Après une soirée d’ouverture électrisante avec le phénomène Angine de Poitrine mercredi, les Grandes Fêtes TELUS ont offert une soirée toute en rock au parc Beauséjour de Rimouski, ce jeudi, notamment avec le chanteur québécois Éric Lapointe.

Accompagné de ses invités Mélissa Bédard, Ludovick Bourgeois, Francis Degrandpré et Travis Cormier ainsi que de six musiciens et de trois choristes, le rocker a fait danser et chanter la foule.

Il y est allé de plusieurs de ses classiques, dont N’importe quoi, Marie Stone, Bobépine, Mon ange et Terre promise.

« Ça me touche de vous entendre chanter avec nous et ça me fait chaud au coeur », a-t-il exprimé à la foule.

Les spectateurs ont également pu entendre les chansons Le coeur est un oiseau et Ailleurs interprétées par Mélissa Bédard ainsi que Fais attention et Tu ne sauras jamais de Ludovick Bourgeois.

David Pineau

Juste avant Lapointe, l’auteur-compositeur-interprète de Mont-Joli, David Pineau a offert une prestation enflammée sur la scène Loto-Québec avec des pièces de son plus récent album sorti le printemps dernier, Le Monstre du Cirque. Les effets pyrotechniques étaient au rendez-vous.

L’artiste bas-laurentien, David Pineau. (Photo Le Soir.ca-Annie Levasseur)

Les festivaliers ont pu entendre les succès Redneck, Balade de l’alcoolique et Cut off. Celui qui se surnomme « l’enfant terrible du Québec » y est également allé de quelques reprises, entre autres, de Green Day et de Simple Plan.
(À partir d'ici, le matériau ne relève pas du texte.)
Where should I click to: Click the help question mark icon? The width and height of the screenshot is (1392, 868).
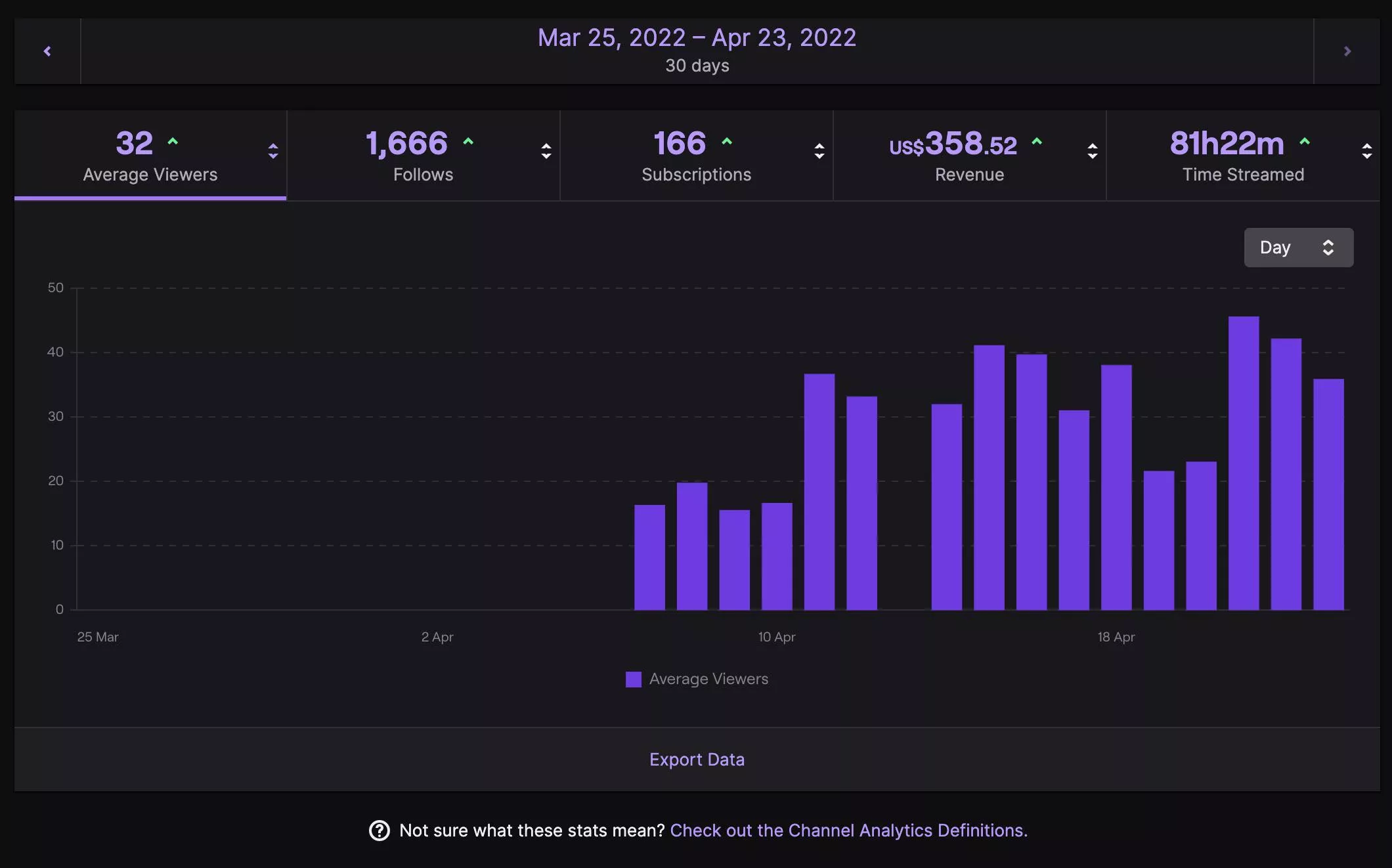378,830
La soirée sur la scène principale a commencé avec le Back To The 80s Band qui a permis aux festivaliers de redécouvrir les plus grands classiques du rock des années 80. Composé de quatre musiciens et de deux chanteurs, le groupe a revisité les incontournables de Queen, de Bon Jovi, de Pat Benatar, de Heart et de plusieurs autres.

Pour la troisième soirée des Grandes Fêtes TELUS, ce vendredi, la chanteuse pop québécoise Billie du Page, l’auteur-compositeur-interprète TALK et le duo allemand Milky Chance seront en prestation.

Pour souligner leur anniversaire, les Grandes Fêtes TELUS proposeront aussi La Grande Nuit des 20 ans avec Le DJ montréalais Mike Demero et Loud Luxury. Limitée à 5 000 participants, la soirée transformera le site de la rivière en piste de danse jusqu’à 1 h.